**Document segment:**
☆ ☆ ☆ ☆

That feeling took us to Eigg that spring. We took the famous West Highland trainline from Glasgow to Arisaig, to stay the night before the morning ferry. Our film references differed: my excitement was travelling over the desolate Rannoch moor to Corrour station, made famous by Trainspotting. His was the Harry Potter journey over the Glenfinnan Viaduct.
At Mallaig the next morning, there was a period of uncertainty. Engineering issues with the ferry… would we be able to get there? Luckily for us, an event was planned in the community hall the next night and they needed to transport the talent. After a certain amount of faffing, CalMac commissioned a small fishing boat, and we were on our way.
Something happened to us when we arrived in Eigg that day. There’s a peculiar light there that drew us straightaway. Normally, loch or sea water reflects the colour of the sky; on a dull day it will look grey. It was cloudy then, yet the sea was a clear, pale turquoise, white sands fringing the bay. I felt instantly that for whatever reason, I was in the right place, somewhere that could give me relief from my feelings.
Later, we walked down to the sole shop for supplies, then to the sole café for drinks and food. Almost immediately, my son disappeared off to climb on the rocks next to the sea with the island kids, who came to the café with their parents. He was adopted into the tribe for the duration of our stay, and that forced me to talk to some of the friendly Eiggachs at a time when I felt at my most unsociable.

☆ ☆ ☆ ☆

**What is being asked:** Copy the passage about the trip to Eigg from the words "At Mallaig the" through the words "from my feelings.", swapping "fishing boat" for "motor launch".

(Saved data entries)
☆ ☆ ☆ ☆

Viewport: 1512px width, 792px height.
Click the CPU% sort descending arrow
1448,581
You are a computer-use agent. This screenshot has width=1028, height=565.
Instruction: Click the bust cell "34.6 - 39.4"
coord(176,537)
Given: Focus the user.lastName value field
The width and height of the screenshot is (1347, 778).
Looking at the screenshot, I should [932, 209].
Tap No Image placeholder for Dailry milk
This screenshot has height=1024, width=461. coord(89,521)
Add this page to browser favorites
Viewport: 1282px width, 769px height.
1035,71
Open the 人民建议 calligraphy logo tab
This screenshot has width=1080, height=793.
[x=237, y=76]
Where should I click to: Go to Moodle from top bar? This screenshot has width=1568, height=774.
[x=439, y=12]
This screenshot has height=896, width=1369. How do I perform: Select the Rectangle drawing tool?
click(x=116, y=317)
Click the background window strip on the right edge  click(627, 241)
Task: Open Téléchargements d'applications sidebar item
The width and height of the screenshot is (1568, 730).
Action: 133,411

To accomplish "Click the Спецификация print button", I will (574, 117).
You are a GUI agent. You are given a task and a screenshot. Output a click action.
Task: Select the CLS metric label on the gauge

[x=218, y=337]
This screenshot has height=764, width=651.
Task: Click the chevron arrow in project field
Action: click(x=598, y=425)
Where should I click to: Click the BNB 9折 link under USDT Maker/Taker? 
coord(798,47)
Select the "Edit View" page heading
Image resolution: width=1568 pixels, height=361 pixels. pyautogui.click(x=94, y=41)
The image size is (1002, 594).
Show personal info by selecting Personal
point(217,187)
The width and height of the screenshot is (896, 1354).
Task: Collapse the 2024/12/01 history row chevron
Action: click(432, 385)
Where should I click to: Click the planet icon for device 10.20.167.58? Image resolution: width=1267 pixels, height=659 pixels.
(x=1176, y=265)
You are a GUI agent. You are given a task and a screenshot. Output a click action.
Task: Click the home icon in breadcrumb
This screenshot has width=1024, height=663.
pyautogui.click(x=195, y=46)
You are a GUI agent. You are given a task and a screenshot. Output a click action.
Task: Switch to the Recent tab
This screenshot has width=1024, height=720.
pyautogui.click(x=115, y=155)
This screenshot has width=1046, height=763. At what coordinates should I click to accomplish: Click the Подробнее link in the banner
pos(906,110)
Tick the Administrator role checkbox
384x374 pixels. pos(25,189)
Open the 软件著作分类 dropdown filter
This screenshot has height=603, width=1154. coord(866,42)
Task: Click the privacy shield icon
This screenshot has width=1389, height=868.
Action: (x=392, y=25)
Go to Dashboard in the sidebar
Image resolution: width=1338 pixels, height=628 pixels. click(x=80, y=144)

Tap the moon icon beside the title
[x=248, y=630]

☆ ☆ ☆ ☆

**Exercise response:**
At Mallaig the next morning, there was a period of uncertainty. Engineering issues with the ferry… would we be able to get there? Luckily for us, an event was planned in the community hall the next night and they needed to transport the talent. After a certain amount of faffing, CalMac commissioned a small motor launch, and we were on our way.
Something happened to us when we arrived in Eigg that day. There’s a peculiar light there that drew us straightaway. Normally, loch or sea water reflects the colour of the sky; on a dull day it will look grey. It was cloudy then, yet the sea was a clear, pale turquoise, white sands fringing the bay. I felt instantly that for whatever reason, I was in the right place, somewhere that could give me relief from my feelings.